Task inputs: Begin

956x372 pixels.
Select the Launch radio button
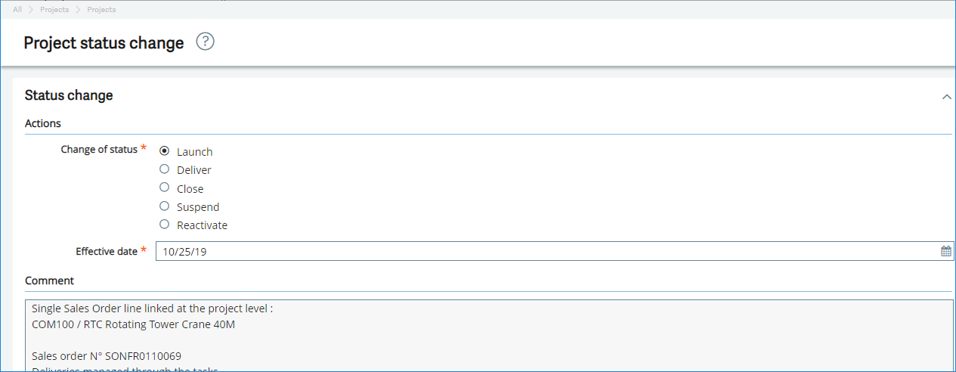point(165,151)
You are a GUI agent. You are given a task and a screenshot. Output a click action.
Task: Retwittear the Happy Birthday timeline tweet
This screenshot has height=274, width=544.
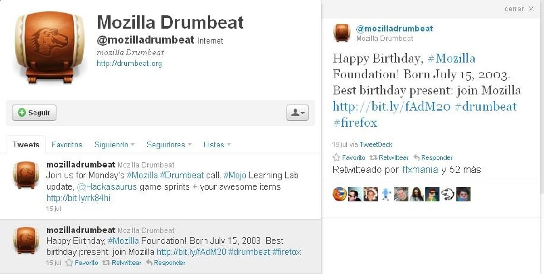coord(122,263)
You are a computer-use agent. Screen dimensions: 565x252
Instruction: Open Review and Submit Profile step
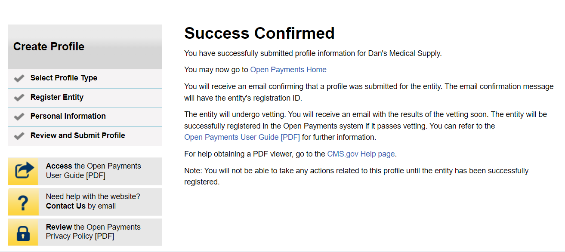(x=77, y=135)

Task inputs: End
Task inputs: Begin

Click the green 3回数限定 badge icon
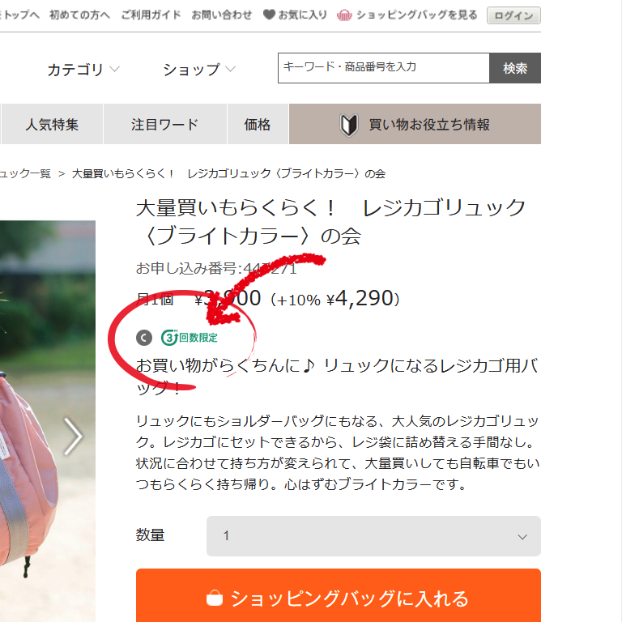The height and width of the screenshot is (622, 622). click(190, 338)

Task inputs: End

## What the task asks:
Return only the number of lines above that include the word "agent".

## Reply to the exercise:
2